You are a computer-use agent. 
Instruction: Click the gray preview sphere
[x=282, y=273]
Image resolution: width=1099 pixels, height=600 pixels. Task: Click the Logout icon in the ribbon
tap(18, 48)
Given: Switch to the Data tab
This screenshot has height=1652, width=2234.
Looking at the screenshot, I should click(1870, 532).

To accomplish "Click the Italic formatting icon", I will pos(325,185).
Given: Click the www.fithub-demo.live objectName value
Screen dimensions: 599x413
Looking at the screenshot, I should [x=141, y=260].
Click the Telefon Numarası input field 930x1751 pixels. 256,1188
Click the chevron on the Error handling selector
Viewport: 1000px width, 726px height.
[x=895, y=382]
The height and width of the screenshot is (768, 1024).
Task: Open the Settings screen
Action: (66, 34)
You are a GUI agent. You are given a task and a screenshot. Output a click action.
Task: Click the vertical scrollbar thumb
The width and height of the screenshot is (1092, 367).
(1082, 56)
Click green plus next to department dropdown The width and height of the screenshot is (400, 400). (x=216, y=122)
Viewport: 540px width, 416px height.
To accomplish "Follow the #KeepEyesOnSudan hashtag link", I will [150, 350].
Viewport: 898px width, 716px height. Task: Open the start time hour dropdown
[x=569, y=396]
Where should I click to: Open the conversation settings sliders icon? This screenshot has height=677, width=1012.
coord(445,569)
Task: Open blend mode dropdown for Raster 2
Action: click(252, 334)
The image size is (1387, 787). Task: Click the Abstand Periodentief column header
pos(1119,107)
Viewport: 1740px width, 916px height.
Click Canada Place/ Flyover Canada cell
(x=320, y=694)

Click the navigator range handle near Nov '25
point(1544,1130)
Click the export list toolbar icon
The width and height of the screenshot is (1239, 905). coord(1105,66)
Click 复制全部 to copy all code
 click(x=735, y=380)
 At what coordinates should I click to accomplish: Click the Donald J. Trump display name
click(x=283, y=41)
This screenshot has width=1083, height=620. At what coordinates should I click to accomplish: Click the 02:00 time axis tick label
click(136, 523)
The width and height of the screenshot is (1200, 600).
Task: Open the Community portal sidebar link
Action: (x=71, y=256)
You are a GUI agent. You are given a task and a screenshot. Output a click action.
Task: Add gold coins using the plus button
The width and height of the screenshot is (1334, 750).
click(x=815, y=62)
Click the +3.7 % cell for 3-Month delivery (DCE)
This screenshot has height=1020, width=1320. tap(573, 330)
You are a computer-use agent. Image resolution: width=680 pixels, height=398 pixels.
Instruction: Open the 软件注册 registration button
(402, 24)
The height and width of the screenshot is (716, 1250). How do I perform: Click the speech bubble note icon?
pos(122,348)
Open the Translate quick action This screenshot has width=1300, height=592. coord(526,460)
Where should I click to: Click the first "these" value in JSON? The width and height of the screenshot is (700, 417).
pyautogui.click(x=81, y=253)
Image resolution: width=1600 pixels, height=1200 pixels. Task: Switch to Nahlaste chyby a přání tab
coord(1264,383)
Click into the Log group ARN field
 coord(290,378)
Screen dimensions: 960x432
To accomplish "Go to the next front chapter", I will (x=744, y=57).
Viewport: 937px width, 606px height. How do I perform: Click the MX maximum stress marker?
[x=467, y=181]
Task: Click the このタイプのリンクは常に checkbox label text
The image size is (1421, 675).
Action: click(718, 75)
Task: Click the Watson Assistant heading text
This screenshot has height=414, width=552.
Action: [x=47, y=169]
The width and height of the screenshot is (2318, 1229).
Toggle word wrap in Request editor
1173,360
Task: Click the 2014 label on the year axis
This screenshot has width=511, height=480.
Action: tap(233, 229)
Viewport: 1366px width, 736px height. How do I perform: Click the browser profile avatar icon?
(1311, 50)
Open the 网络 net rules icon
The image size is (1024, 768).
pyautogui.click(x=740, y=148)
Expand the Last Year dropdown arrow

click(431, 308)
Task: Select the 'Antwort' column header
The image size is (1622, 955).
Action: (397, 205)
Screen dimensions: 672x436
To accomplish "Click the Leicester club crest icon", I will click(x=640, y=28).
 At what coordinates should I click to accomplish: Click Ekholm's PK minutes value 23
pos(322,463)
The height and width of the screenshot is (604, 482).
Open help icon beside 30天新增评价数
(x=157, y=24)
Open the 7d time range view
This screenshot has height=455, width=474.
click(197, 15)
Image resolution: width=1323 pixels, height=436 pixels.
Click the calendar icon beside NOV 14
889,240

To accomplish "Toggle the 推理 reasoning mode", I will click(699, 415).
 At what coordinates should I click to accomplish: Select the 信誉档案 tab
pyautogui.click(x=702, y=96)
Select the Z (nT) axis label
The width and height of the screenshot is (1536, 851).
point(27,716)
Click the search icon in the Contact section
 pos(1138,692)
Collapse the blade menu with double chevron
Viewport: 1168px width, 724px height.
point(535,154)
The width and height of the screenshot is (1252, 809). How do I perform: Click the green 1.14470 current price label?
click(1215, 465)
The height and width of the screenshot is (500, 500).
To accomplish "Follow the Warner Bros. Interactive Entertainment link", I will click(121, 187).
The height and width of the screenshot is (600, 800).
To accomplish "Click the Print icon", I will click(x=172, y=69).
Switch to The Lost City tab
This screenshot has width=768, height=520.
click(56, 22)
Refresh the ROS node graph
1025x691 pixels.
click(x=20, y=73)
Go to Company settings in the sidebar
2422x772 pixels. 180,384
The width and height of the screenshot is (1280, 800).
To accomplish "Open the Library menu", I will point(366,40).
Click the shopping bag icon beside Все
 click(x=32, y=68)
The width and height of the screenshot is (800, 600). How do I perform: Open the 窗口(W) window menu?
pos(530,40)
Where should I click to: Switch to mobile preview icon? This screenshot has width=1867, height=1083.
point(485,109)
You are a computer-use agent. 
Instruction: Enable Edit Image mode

TASK BRIEF:
Make an exact copy of every entry.

WRITTEN RESPONSE:
You are a computer-use agent. 
Instruction: Click the gray preview sphere
[x=282, y=273]
Image resolution: width=1099 pixels, height=600 pixels. Task: Click the Logout icon in the ribbon
tap(18, 48)
Given: Switch to the Data tab
This screenshot has height=1652, width=2234.
Looking at the screenshot, I should click(1870, 532).

To accomplish "Click the Italic formatting icon", I will pos(325,185).
Given: Click the www.fithub-demo.live objectName value
Screen dimensions: 599x413
Looking at the screenshot, I should [x=141, y=260].
Click the Telefon Numarası input field 930x1751 pixels. 256,1188
Click the chevron on the Error handling selector
Viewport: 1000px width, 726px height.
[x=895, y=382]
The height and width of the screenshot is (768, 1024).
Task: Open the Settings screen
Action: (66, 34)
You are a GUI agent. You are given a task and a screenshot. Output a click action.
Task: Click the vertical scrollbar thumb
The width and height of the screenshot is (1092, 367).
(1082, 56)
Click green plus next to department dropdown The width and height of the screenshot is (400, 400). (x=216, y=122)
Viewport: 540px width, 416px height.
To accomplish "Follow the #KeepEyesOnSudan hashtag link", I will [150, 350].
Viewport: 898px width, 716px height. Task: Open the start time hour dropdown
[x=569, y=396]
Where should I click to: Open the conversation settings sliders icon? This screenshot has height=677, width=1012.
coord(445,569)
Task: Open blend mode dropdown for Raster 2
Action: click(252, 334)
The image size is (1387, 787). Task: Click the Abstand Periodentief column header
pos(1119,107)
Viewport: 1740px width, 916px height.
Click Canada Place/ Flyover Canada cell
(x=320, y=694)

Click the navigator range handle near Nov '25
point(1544,1130)
Click the export list toolbar icon
The width and height of the screenshot is (1239, 905). coord(1105,66)
Click 复制全部 to copy all code
 click(x=735, y=380)
 At what coordinates should I click to accomplish: Click the Donald J. Trump display name
click(x=283, y=41)
This screenshot has width=1083, height=620. At what coordinates should I click to accomplish: Click the 02:00 time axis tick label
click(136, 523)
The width and height of the screenshot is (1200, 600).
Task: Open the Community portal sidebar link
Action: (x=71, y=256)
You are a GUI agent. You are given a task and a screenshot. Output a click action.
Task: Add gold coins using the plus button
The width and height of the screenshot is (1334, 750).
click(x=815, y=62)
Click the +3.7 % cell for 3-Month delivery (DCE)
This screenshot has height=1020, width=1320. tap(573, 330)
You are a computer-use agent. Image resolution: width=680 pixels, height=398 pixels.
Instruction: Open the 软件注册 registration button
(402, 24)
The height and width of the screenshot is (716, 1250). How do I perform: Click the speech bubble note icon?
pos(122,348)
Open the Translate quick action This screenshot has width=1300, height=592. coord(526,460)
Where should I click to: Click the first "these" value in JSON? The width and height of the screenshot is (700, 417).
pyautogui.click(x=81, y=253)
Image resolution: width=1600 pixels, height=1200 pixels. Task: Switch to Nahlaste chyby a přání tab
coord(1264,383)
Click into the Log group ARN field
 coord(290,378)
Screen dimensions: 960x432
To accomplish "Go to the next front chapter", I will (x=744, y=57).
Viewport: 937px width, 606px height. How do I perform: Click the MX maximum stress marker?
[x=467, y=181]
Task: Click the このタイプのリンクは常に checkbox label text
The image size is (1421, 675).
Action: click(718, 75)
Task: Click the Watson Assistant heading text
This screenshot has height=414, width=552.
Action: [x=47, y=169]
The width and height of the screenshot is (2318, 1229).
Toggle word wrap in Request editor
1173,360
Task: Click the 2014 label on the year axis
This screenshot has width=511, height=480.
Action: tap(233, 229)
Viewport: 1366px width, 736px height. How do I perform: Click the browser profile avatar icon?
(1311, 50)
Open the 网络 net rules icon
The image size is (1024, 768).
pyautogui.click(x=740, y=148)
Expand the Last Year dropdown arrow

click(431, 308)
Task: Select the 'Antwort' column header
The image size is (1622, 955).
Action: (397, 205)
Screen dimensions: 672x436
To accomplish "Click the Leicester club crest icon", I will click(x=640, y=28).
 At what coordinates should I click to accomplish: Click Ekholm's PK minutes value 23
pos(322,463)
The height and width of the screenshot is (604, 482).
Open help icon beside 30天新增评价数
(x=157, y=24)
Open the 7d time range view
This screenshot has height=455, width=474.
click(197, 15)
Image resolution: width=1323 pixels, height=436 pixels.
Click the calendar icon beside NOV 14
889,240

To accomplish "Toggle the 推理 reasoning mode", I will click(699, 415).
 At what coordinates should I click to accomplish: Select the 信誉档案 tab
pyautogui.click(x=702, y=96)
Select the Z (nT) axis label
The width and height of the screenshot is (1536, 851).
point(27,716)
Click the search icon in the Contact section
 pos(1138,692)
Collapse the blade menu with double chevron
Viewport: 1168px width, 724px height.
point(535,154)
The width and height of the screenshot is (1252, 809). How do I perform: Click the green 1.14470 current price label?
click(1215, 465)
The height and width of the screenshot is (500, 500).
To accomplish "Follow the Warner Bros. Interactive Entertainment link", I will click(121, 187).
The height and width of the screenshot is (600, 800).
To accomplish "Click the Print icon", I will click(x=172, y=69).
Switch to The Lost City tab
This screenshot has width=768, height=520.
click(56, 22)
Refresh the ROS node graph
1025x691 pixels.
click(x=20, y=73)
Go to Company settings in the sidebar
2422x772 pixels. 180,384
The width and height of the screenshot is (1280, 800).
To accomplish "Open the Library menu", I will point(366,40).
Click the shopping bag icon beside Все
 click(x=32, y=68)
The width and height of the screenshot is (800, 600). How do I perform: Open the 窗口(W) window menu?
pos(530,40)
Where should I click to: Switch to mobile preview icon? This screenshot has width=1867, height=1083.
point(485,109)
You are a computer-use agent. 
Instruction: Enable Edit Image mode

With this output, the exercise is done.